Dass es keine echten Ordensleute sind, die da in den Habit schlüpfen, stört bei so viel telegener Authentizität nicht. Zurück ins richtige Leben: Franziskaner sind keine Kostverächter.

Und sie essen gerne in Gemeinschaft. Also banden sich am Dienstag Brüder und Patres in Vossenack weiße Schürzen um die braune Kutten und schaufelten in solchen Mengen Spaghetti Bolognese auf die Teller, dass es für die Gäste fast zum Armmuskel-Training wurde, die Teller zum Tisch zu tragen.

Zur Premiere der Mensa standen so viele Schüler des Franziskus-Gymnasiums auf den Fluren des benachbarten Internats Schlange, dass Ortskundige gut beraten waren, manche verstopften Gänge weiträumig zu umgehen. Und ja: Das Anstehen hat sich nach Auskunft der Schülerinnen Sophia und Annkathrin auch gelohnt. „Ich hätte es nicht besser machen können”, spendet Annkathrin ein großes Lob Richtung Küche.

Ernst Faßbender dürfte sich darüber freuen. Während die Franziskaner eine Etage höher ordentlich ins Schwitzen kamen, blieb der Küchenchef bei den Vorbereitungen ganz entspannt. Seitdem es die Brüder in Vossenack gibt, ist der 56-Jährige dort Koch. Einst hat er täglich fast 300 Internatsschüler dreimal am Tag versorgt. Am Montag verließen 196 Hauptgerichte, 30 Salate und 17 Baguettes die Küche. Zuzüglich des Essens für die 26 Internatsschüler und die zehn Ordensleute.

Einen Tag vorher hatten er und sein Team deutlich weniger zu tun. Oder ganz genau gesagt: es waren 196 Hauptgerichte, 30 Salate und 17 Baguettes weniger. „Das ist eine Umstellung”, sagt der Küchenchef. Nun führt er tatsächlich wieder eine Großküche - nur schmecken soll es bitte nicht so. Faßbender sagt das nicht explizit. Er formuliert es so: „Es wird sicher auch einmal Pommes geben.” Aber eine gesunde Ernährung mit Lebensmitteln aus regionalem Anbau darf es schon sein.

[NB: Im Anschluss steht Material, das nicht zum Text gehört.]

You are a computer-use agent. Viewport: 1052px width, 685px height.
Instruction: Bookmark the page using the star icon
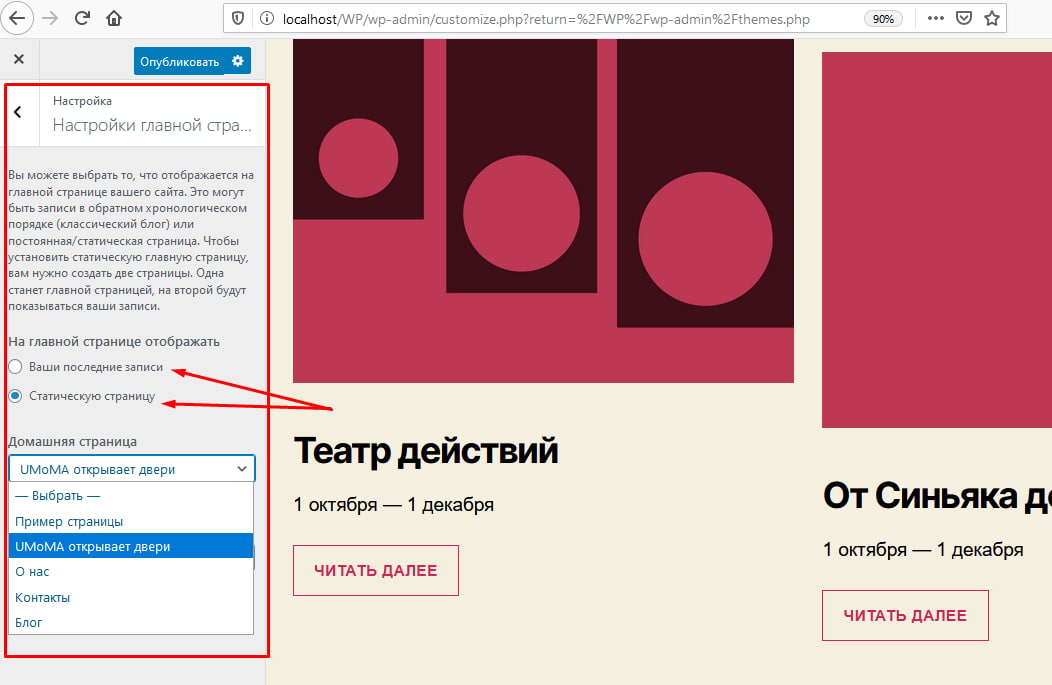tap(991, 17)
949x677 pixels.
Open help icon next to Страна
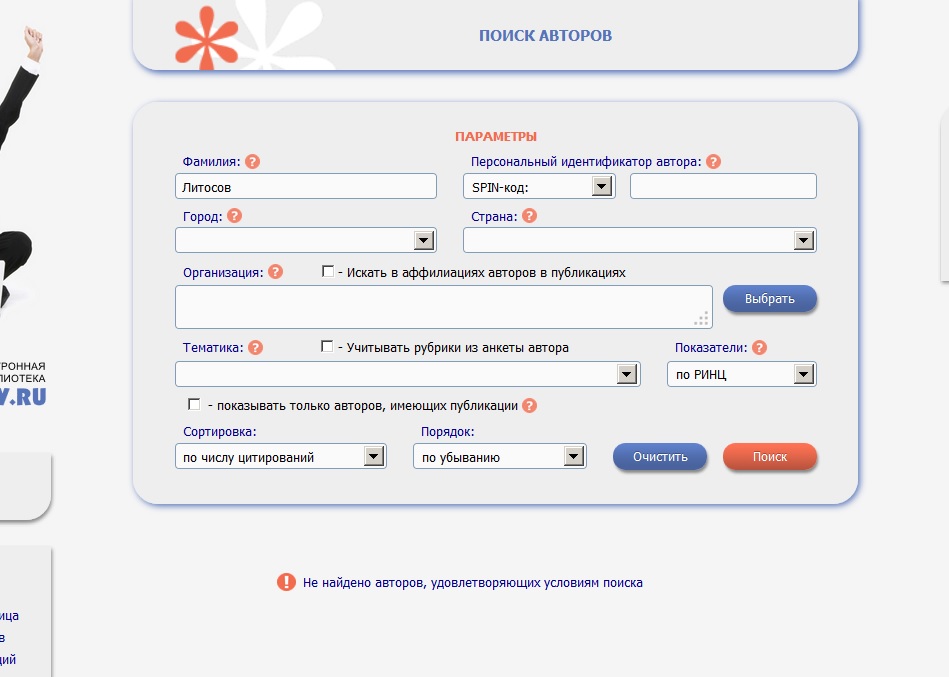click(x=529, y=215)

90.000 Euro hat das Internat für die Mensa investiert, damit die Schüler des benachbarten Gymnasiums als Gäste ein täglich frisch gekochtes Mittagessen bekommen. Die Idee ist - kein Scherz! - beim Kochen entstanden. Schulleiter Pater Peter Schorr und Internatsleiter Pater Daniel-Paulus Züscher tauschen sich regelmäßig als Pädagogen fachlich aus - und dabei wechseln auch Rezepte den Besitzer. So entstand eines Tages am Herd die Idee, als Schnittpunkt der beiden Einrichtungen eine Mensa zu bauen. Auch als ein Ort der Kommunikation, der Gemeinschaft. Das Mensa-Essen wie andere Schulen von einem Caterer zu beziehen, kam für sie nicht in Frage.

„Wir müssen schauen, wie das Experiment anläuft”, sagt Pater Daniel. 600 Schüler gibt es auf dem Gymnasium. Etwa die Hälfte hat sich bisher für die Mensa angemeldet. „Im Idealfall können wir später mehrere Gerichte zur Auswahl anbieten”, überlegt Pater Daniel laut. Dann werde auch zusätzliches Personal eingestellt.

Während der ersten Woche stehen die beiden Patres mit Bruder Wolfgang Mauritz, dem Leiter des Gästehauses, hinter der Theke der Essensausgabe. „Die Abläufe müssen wir noch etwas straffen”, bilanziert Pater Daniel nach der Premiere.

Dass 196 Teller leer zurückkamen, deutet er als gutes Zeichen. Heute gibt es Hähnchen mit Rahmkartoffeln und Bohnen. Guten Appetit.